Las tres tentaciones: poder, aparentar, tener
Henri Nouwen[2] describe las tres tentaciones fundamentales del ser humano cuando no se siente amado, como caminos ilusorios para compensar la falta de amor, de aceptación. Detrás de la aparente seguridad del poder, del aparentar y del tener, se esconde un profundo sentimiento de vulnerabilidad e inseguridad.
“Bajo los grandes logros de nuestro tiempo existe una corriente profunda de desesperación. Al mismo tiempo que la eficacia y el dominio de la realidad son las grandes aspiraciones de nuestra sociedad, el sentimiento de soledad, el aislamiento, la falta de amistad e intimidad, las relaciones rotas, el aburrimiento, los sentimientos de vacío y depresión, y un sentimiento profundo de inutilidad llenan los corazones de millones de personas en nuestro mundo, totalmente orientado hacia el éxito.
…Un grito se levanta tras toda esa decadencia: ¿Hay alguien que me ame? ¿Hay alguien a quien yo le importe verdaderamente? ¿Hay alguien que quiera quedarse conmigo? ¿Hay alguien que quiera estar a mi lado cuando pierda el control de mí mismo, cuando sienta ganas de llorar? ¿Hay alguien que quiera apoyarme y hacerme sentir que pertenezco a algo o a alguien? Sentirse un ser sin importancia es una experiencia más general de lo que pensamos cuando miramos este mundo que aparenta ser tan autosuficiente”.
La búsqueda de apoyos materiales revela más de nuestra debilidad que de nuestros méritos y aquí aparecen las tentaciones del poder, del aparentar y del tener.
La búsqueda del poder como dominio de los otros es un signo de la incapacidad para amarlos. Quien tiene que dominar no sabe amar, porque su interior está lleno de miedos e inseguridades.

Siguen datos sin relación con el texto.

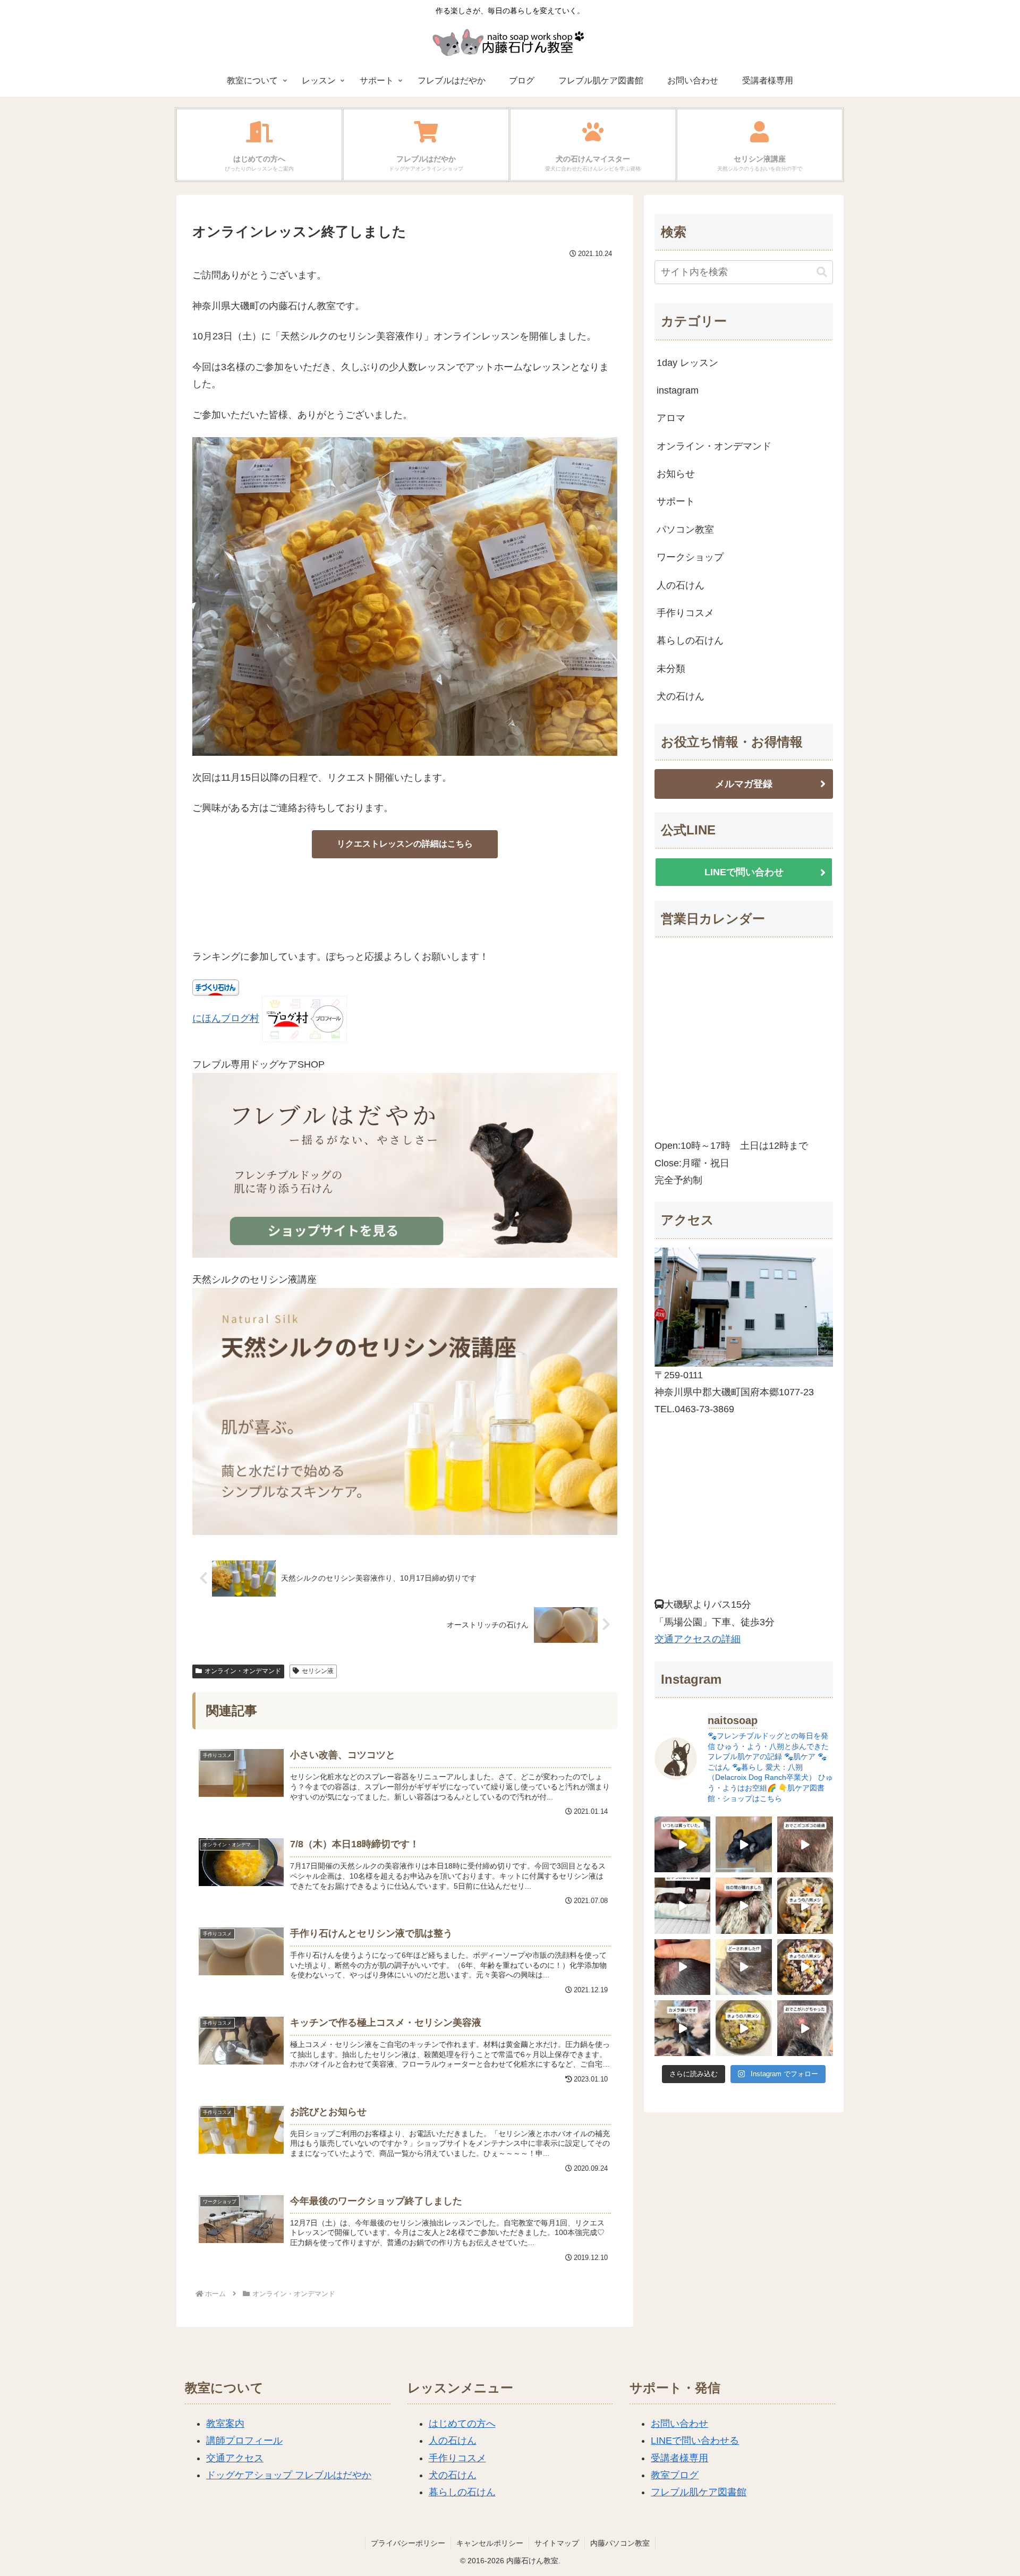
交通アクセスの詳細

“El amor echa fuera el miedo” y solo el verdadero amor nos hace libres de la esclavitud del poder. Vemos constantemente personas que cuando tienen poder, manifiestan toda su inseguridad en imponerse, cuando la verdadera autoridad solo brota del amor.
Solo obedece (escucha) de corazón quien se sabe amado. Hasta en ámbitos laborales se percibe claramente la diferencia entre un líder con libertad interior que no necesita imponerse y un jefe que siendo incapaz de pensar en los demás, solo busca desesperadamente no perder el control.
Por otra parte, el mundo del aparentar, la cultura de los hombres y mujeres “de éxito”, lleva a muchos a un autoengaño constante. La búsqueda de aparentar lo que no soy, de ser otro, la necesidad de exagerar las propias cualidades o logros, la comparación permanente con los otros, son la otra cara de una imagen muy pobre de uno mismo.
Porque cuando uno es feliz de ser quien es, puede ser transparente y no se necesitan andamios de apariencias que a la larga no engañan a nadie, solo a uno mismo. La necesidad de mostrarse, de que otros vean lo que hago, dice algo de nuestra pobreza interior, de la superficialidad en la que vivimos.
Finalmente, el afán de tener, especialmente en una sociedad hiperconsumista, es también la cara oculta de un vacío interior que nunca encuentra la paz. La ilusión de ser más libres por poder comprar, nos hace olvidar el ejercicio de la verdadera libertad y nos anestesia sobre las modernas esclavitudes en las que vivimos, sin pensar demasiado en el sentido de la vida.
Las cosas más importantes de la vida, las que realmente nos hacen felices, no se pueden comprar en ningún lado, no dependen del dinero ni de los títulos académicos, no dependen del reconocimiento social, solo se reciben en el amor y gratuitamente.
Las personas que han alcanzado la madurez afectiva son muy libres interiormente, seguras de sí mismas y por eso naturalmente más humildes y creativas.
Cuando logramos aceptarnos a nosotros mismos, aceptamos a los demás con menos dificultades y no estamos pendientes de cómo los demás son con nosotros, sino de cómo amamos nosotros, de cuán auténticos y libres somos para poder construir relaciones más profundas y auténticas. La libertad que brota del amor deja fuera todos los miedos e inseguridades.
[1] VAN BREEMEN, P. (1998). Como pan que se parte. Santander: Sal Terrae. pp. 9-18.
[2] NOUWEN, H. (1998). En el nombre de Jesús. Un nuevo modelo de responsable de la comunidad cristiana. Madrid: PPC.